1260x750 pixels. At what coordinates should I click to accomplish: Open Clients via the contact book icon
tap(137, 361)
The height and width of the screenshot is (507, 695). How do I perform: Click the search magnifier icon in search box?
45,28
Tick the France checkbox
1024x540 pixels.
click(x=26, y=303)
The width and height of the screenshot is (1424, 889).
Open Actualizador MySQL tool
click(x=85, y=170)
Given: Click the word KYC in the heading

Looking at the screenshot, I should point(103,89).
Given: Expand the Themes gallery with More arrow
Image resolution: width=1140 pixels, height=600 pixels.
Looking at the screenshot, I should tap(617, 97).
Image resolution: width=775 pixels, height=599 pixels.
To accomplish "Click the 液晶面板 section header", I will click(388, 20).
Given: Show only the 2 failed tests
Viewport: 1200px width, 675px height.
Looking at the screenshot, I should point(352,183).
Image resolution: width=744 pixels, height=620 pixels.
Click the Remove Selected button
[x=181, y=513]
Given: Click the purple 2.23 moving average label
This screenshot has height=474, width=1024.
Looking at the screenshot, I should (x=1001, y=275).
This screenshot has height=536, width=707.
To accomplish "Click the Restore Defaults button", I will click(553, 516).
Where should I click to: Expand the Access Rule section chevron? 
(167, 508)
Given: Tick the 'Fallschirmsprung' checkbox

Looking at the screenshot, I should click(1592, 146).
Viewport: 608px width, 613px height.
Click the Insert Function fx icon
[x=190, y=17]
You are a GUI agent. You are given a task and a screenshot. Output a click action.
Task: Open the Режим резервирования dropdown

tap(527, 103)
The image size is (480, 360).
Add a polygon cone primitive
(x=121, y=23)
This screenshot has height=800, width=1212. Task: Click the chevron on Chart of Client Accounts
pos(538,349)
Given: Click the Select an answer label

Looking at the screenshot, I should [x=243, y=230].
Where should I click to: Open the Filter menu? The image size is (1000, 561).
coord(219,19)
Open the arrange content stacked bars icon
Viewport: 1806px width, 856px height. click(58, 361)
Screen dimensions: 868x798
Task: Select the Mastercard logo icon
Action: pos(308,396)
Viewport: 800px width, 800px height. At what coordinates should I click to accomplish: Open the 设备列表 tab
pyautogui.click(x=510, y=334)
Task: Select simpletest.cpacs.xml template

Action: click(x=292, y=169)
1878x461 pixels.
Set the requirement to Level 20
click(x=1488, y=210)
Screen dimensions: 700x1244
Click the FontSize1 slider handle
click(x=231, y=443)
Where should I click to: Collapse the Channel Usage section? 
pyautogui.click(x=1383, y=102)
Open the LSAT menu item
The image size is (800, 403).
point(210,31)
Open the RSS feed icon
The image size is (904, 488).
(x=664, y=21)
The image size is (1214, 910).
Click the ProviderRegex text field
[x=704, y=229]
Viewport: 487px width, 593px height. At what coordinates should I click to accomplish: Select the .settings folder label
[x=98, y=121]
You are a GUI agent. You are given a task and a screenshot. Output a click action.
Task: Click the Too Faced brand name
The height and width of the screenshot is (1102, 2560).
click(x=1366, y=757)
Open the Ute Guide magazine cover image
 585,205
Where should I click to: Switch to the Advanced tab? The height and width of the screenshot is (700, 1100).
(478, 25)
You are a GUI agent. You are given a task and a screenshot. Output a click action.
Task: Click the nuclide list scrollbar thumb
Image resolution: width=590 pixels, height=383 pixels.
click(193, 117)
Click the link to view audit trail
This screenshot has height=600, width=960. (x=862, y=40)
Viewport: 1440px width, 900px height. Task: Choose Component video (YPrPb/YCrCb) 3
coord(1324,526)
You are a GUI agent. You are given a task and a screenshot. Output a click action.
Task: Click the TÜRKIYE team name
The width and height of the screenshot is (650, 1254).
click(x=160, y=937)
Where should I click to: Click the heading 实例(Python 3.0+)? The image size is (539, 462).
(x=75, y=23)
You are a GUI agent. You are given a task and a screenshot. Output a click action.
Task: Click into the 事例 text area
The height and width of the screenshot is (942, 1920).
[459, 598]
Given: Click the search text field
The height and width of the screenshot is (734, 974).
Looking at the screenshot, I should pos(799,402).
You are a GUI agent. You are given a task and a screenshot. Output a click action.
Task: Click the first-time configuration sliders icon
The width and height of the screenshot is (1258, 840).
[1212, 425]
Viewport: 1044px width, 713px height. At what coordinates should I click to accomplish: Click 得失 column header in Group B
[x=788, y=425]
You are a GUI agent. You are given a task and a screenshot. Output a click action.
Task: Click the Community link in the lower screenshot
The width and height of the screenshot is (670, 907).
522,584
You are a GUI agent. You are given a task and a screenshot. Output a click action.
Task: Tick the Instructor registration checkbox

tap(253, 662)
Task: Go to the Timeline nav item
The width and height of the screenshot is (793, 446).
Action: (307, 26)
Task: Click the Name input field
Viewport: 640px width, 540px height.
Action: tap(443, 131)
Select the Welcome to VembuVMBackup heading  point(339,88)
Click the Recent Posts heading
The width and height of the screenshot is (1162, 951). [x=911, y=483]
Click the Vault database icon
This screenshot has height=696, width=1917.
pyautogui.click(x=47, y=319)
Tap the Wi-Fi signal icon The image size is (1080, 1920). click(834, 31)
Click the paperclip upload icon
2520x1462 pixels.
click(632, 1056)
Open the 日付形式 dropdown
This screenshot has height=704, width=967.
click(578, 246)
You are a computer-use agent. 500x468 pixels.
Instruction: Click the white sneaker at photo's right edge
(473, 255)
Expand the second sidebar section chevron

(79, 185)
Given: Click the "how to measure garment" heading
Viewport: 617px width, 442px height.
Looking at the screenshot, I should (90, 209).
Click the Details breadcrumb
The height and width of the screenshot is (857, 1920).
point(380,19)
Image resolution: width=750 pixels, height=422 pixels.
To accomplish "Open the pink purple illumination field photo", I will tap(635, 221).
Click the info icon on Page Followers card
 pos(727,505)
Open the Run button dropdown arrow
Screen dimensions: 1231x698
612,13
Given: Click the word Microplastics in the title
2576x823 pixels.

_ _ _ _

Each line above where the word "will" occurs should be returned in full.

EXERCISE OUTPUT
To accomplish "Click the 液晶面板 section header", I will click(388, 20).
To accomplish "Click the Restore Defaults button", I will click(553, 516).
To accomplish "Open the pink purple illumination field photo", I will tap(635, 221).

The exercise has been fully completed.